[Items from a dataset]

----------------

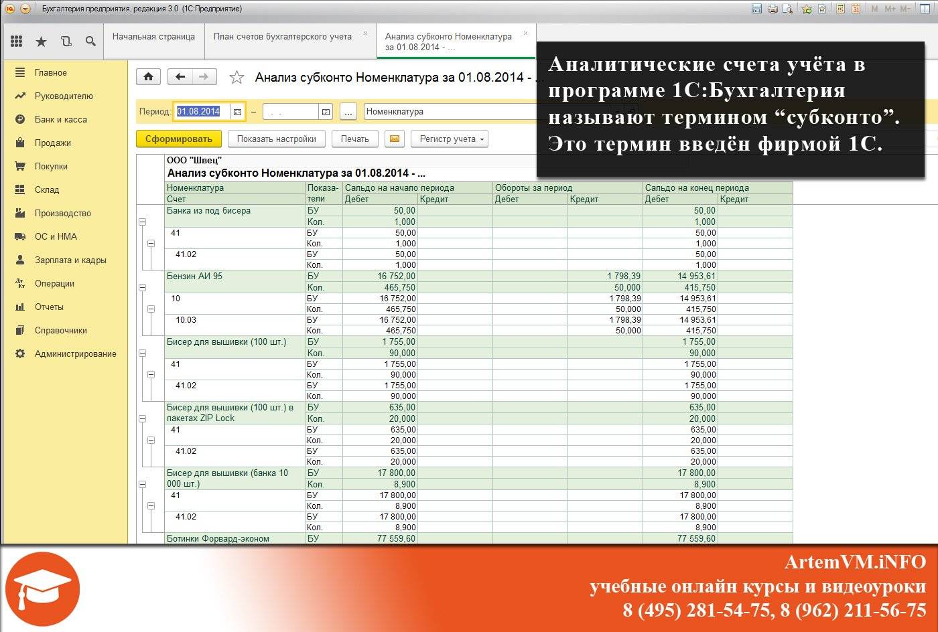
Task: Collapse the Банка из под бисера group
Action: click(x=142, y=222)
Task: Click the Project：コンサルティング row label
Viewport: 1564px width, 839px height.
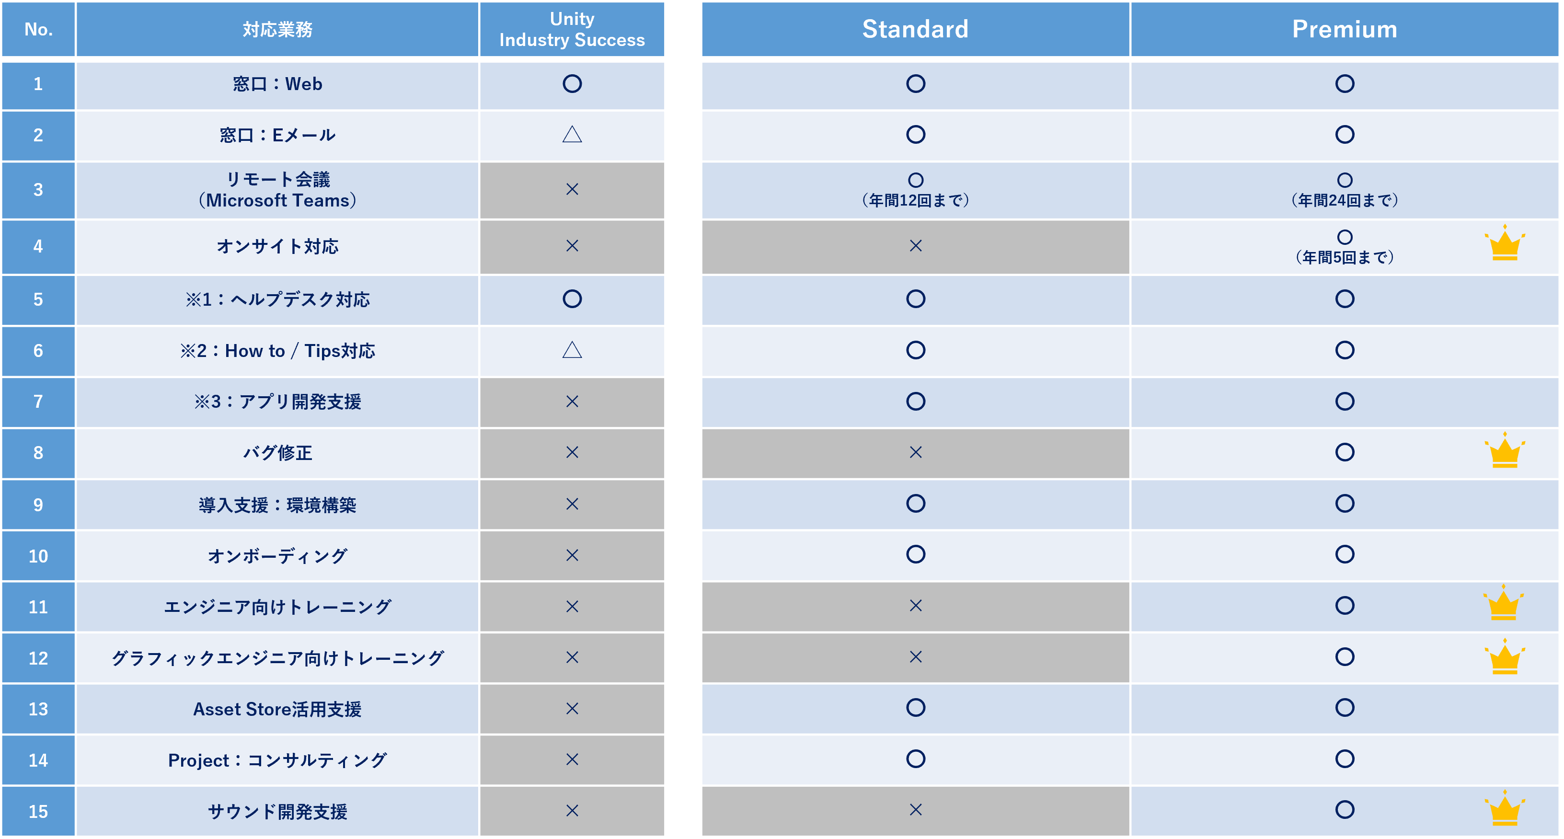Action: (x=277, y=760)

----------------

- WHAT YOU ARE ASKED TO DO
Please output an exact repetition of the lines from the line containing "Task: Click the Project：コンサルティング row label" to the end of the records, both included, with no pictures and no additional text.

- RESPONSE
Task: Click the Project：コンサルティング row label
Viewport: 1564px width, 839px height.
Action: (x=277, y=760)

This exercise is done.